A little over a year ago my life changed dramatically {in a good way}. I went from an extremely long season of being alone with no one to having amazing parents and a husband and it’s been quite the transition. I have had to learn a lot and I have had to take a step back and really acknowledge what’s important to me.

1.) It’s not about me:
I used to live a life dependent on myself which caused me to just think about what is best for me. Now that I am married, I have realized that one of the best things I can do for my husband is put him first and not expect anything in return. My husband is already amazing at that and this has really helped both of us transition {especially me} because selfless love is biblical and it creates a very happy and loving environment.

2.) I don’t have to simply survive anymore:
I got a phone call a while ago that put my stress level on high. My car had a couple recalls which meant it would need to spend a whole day in the shop. How am I supposed to get to work? If I don’t work I can’t pay the bills. If I can’t pay the bills then I will be homeless, carless, and hungry.

One look at my husband calmed me down. I realized I had switched to survival mode but I wasn’t alone anymore. I used to have to be dependent on my car and I used to have to fix problems myself but now I don’t because I have people that can help me and want to help me. What a relief!

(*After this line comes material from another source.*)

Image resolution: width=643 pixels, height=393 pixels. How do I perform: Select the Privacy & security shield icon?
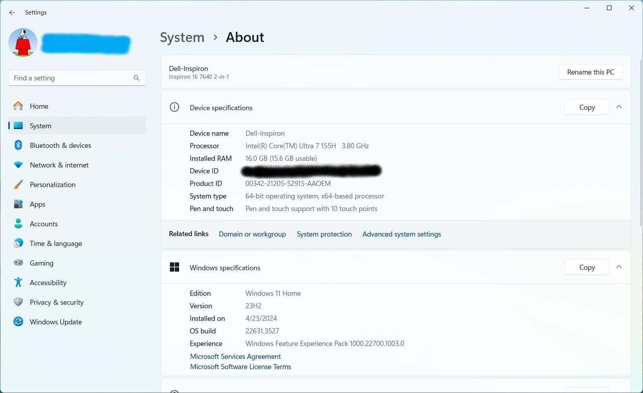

3.) It’s all about the little things:
My mom surprised me with coffee at work on one of the longest and hardest days. It was a simple gesture but it meant the world. It’s little things like family dinners or my husband taking some time to help me clean the house. It reminds me that I have a team of people encouraging me. I may not see it sometimes but they truly believe that I am capable of success.

4.) Family comes first:
Before my husband and parents came into the picture I had a completely full schedule. Over full to be exact… I have learned that above all else, family comes first which means leaving my schedule open so that I can spend time with them. Things change and people will constantly come in and out of my life but my family remains and I need to cherish every moment I have with them.

5.) Normal is just a setting on the washing machine:
Coming from an unstable household really influenced what kind of environment I want.
1. No arguing in front of kids
2. No yelling.
3. We don’t fight, we discuss

The list goes on and on… One day my husband looked at me and said, “Lovelle, some of your expectations are kind of unrealistic.”

It turns out my past had haunted me so much that it caused me to become unrealistic about my expectations. No family is perfect. No home is perfect but that’s why Jesus came. He is full of grace and forgiveness that is abundant.

Our family is full of imperfect people but our God is better than that. As long as we put Him first then we will get through whatever trials come our way. Transitions are a part of life. I will gladly admit that I have a long way to go.

This year has certainly been hard but it is totally worth it. It’s through the trials that I learn and develop. I am so grateful for a patient and loving God who is with me every step of the way. What trials are you facing? What is God teaching you in this season of life?